The description of his mother's end-of-life saga is difficult to read, not because it's clunky or poorly written, but because Eggers has captured the truth of dying in a painful, exquisitely beautiful way. And the relationship with the younger brother is equally well-written and beautiful. Eggers uses outrageous hyperbole to great effect, and if the reader is unsure how much of a grain of salt is required in the reading, well - that's life, isn't it? It's all relative, and what's true in Eggers's mind as he raises this child is not a lie, just as an outsider's perception is its own truth. Small, pedestrian struggles, like the desperate need for a washer/dryer are given equal weight with the bigger problems such as sister Beth keeping Toph in touch with his memories by pulling out photo albums while Eggers works harder to keep Toph distracted from the fact of his orphanhood. Eggers's parenting seems at turns irresponsible (as in the hideous weekly menu of bachelor dishes) and heartbreakingly conscious (as in his evaluation of potential girlfriends based entirely on their view of Toph and their life together).
Eggers goes all the way with his cleverness, and like all risks, some pay off, while some fall flat. An extended "transcript" of an interview to be on MTV's The Real World is used to reveal extensive background on Dave, and quickly becomes tiresome.

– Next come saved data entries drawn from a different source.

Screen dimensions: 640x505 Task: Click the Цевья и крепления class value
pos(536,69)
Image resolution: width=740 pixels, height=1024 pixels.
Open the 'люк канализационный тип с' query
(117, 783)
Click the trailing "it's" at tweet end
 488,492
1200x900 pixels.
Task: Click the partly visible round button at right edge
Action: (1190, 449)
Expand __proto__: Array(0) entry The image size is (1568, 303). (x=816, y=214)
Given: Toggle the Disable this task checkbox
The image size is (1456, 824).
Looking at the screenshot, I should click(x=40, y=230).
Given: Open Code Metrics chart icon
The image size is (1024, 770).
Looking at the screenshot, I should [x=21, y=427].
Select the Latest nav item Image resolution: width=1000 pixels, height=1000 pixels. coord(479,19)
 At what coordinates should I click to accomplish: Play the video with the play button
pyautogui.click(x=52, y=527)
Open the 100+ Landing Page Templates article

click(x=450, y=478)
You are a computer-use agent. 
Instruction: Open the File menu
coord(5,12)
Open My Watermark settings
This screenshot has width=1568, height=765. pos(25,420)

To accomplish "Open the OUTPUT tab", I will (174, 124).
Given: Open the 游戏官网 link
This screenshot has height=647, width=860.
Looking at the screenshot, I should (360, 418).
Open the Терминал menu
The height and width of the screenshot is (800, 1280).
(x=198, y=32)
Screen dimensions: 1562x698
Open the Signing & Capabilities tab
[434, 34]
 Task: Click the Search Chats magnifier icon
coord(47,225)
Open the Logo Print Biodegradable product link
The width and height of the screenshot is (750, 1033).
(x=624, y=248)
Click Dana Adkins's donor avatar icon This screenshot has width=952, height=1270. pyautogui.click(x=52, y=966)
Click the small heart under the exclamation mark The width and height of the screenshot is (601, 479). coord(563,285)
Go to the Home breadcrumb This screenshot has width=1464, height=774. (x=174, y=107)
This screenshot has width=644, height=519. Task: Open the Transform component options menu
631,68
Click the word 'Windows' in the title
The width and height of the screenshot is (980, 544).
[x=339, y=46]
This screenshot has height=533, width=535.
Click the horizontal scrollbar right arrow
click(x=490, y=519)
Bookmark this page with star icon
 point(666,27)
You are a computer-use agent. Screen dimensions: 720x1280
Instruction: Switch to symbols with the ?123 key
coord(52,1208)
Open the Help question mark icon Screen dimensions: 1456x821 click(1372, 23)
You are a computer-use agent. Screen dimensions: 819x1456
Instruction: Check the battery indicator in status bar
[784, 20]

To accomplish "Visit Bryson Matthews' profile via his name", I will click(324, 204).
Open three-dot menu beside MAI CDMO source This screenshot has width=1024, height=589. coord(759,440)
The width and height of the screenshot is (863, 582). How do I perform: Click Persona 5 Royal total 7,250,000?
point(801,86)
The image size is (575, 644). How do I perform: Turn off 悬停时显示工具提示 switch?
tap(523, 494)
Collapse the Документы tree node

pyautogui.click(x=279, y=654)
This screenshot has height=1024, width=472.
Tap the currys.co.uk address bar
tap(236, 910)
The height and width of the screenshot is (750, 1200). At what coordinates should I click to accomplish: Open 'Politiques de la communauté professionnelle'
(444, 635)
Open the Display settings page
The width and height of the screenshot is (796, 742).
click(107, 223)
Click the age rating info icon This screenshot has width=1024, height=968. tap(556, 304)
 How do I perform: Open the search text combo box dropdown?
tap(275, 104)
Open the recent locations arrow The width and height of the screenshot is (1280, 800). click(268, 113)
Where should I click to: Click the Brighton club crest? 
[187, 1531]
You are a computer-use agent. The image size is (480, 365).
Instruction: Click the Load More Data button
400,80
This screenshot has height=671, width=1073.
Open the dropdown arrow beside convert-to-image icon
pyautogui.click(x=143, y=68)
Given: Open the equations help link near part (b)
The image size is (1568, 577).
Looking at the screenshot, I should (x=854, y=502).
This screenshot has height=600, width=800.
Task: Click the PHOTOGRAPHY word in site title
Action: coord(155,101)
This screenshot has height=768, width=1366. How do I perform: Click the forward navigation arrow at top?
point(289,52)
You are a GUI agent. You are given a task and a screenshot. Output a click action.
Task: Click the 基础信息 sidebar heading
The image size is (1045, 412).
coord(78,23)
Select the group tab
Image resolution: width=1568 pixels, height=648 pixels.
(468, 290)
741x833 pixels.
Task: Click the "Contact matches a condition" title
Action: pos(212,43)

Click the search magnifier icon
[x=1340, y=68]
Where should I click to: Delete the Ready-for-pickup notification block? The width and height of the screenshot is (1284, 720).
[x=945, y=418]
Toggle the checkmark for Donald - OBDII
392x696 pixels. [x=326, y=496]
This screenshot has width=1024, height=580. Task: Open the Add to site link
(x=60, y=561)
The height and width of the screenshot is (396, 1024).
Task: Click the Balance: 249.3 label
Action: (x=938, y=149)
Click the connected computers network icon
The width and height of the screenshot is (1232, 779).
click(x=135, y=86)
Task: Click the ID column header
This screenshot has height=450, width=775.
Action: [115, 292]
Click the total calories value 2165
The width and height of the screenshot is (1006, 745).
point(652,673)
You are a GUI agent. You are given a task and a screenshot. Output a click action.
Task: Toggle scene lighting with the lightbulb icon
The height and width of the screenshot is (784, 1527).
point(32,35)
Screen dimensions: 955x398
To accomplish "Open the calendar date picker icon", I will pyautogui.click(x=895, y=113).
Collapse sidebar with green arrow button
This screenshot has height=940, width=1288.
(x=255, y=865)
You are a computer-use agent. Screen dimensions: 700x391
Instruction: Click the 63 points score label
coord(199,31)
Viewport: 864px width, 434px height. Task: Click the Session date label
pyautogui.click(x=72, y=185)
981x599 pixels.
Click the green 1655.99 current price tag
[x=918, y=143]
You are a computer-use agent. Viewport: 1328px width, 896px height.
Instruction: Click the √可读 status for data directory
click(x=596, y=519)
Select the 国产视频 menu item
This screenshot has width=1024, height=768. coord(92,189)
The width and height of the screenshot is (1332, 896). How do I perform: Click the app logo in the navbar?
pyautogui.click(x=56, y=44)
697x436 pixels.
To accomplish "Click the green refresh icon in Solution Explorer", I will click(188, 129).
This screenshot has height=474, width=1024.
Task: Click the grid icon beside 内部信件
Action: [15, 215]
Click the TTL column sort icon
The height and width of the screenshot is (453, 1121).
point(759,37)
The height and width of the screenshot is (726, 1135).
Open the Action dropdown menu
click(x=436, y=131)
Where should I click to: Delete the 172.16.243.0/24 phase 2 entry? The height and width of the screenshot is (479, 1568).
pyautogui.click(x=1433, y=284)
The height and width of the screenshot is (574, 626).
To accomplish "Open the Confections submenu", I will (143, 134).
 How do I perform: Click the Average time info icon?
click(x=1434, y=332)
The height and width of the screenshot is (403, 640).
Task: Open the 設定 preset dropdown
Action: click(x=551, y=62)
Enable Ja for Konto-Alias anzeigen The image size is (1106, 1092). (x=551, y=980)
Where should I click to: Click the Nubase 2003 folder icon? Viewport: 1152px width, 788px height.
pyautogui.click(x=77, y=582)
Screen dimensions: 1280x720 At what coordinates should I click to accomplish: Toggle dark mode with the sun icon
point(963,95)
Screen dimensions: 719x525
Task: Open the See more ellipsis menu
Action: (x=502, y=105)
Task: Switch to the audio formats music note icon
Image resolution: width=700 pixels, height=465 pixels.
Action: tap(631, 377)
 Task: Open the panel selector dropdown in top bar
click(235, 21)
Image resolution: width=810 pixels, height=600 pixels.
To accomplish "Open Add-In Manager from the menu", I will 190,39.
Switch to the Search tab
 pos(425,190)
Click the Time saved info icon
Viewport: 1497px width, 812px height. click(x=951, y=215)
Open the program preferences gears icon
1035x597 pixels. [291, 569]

And the disclaimer that, of course, Eggers realizes that it's a cheap literary device, doesn't excuse the tedium. I don't care how postmodern you are -- don't pull me out of the story. The list of "recipes" for disgusting bachelor food, though, was surprisingly touching and hilarious. The gimmicky ending, reeking of Joyce or Salinger, somehow worked for me. It brought the story to a satisfying close on an emotional note.
I'm not sure how to sum up this review, really. There's brilliance, but a too-clever edge that could have been edited out for a better story. Worth reading? Absolutely.
Written in (and about) his youth, A.H.W.O.S.G. captures Eggers in his most unapologetically naïve, boastful and vulnerable moments. I reads like something that was written very quickly; which apparently it was. This, in other words, is the opposite of the kind of book that might be produced by a mature author (i.e., sans the wizened magnanimity that is often the final fruit of a contemplative life). And yet, what makes it wonderful is that it eschews any comparison to such books by being confidently resolute in its own right - even obligation - to exist. Literary pretensions aside, this uncompromising sentiment at the book's core is lovely (and lasting) in itself.
One additional note: over the years Eggers' distinctive style has been a relatively easy target for parody. I find this to be one of the clearest indicators of an original voice.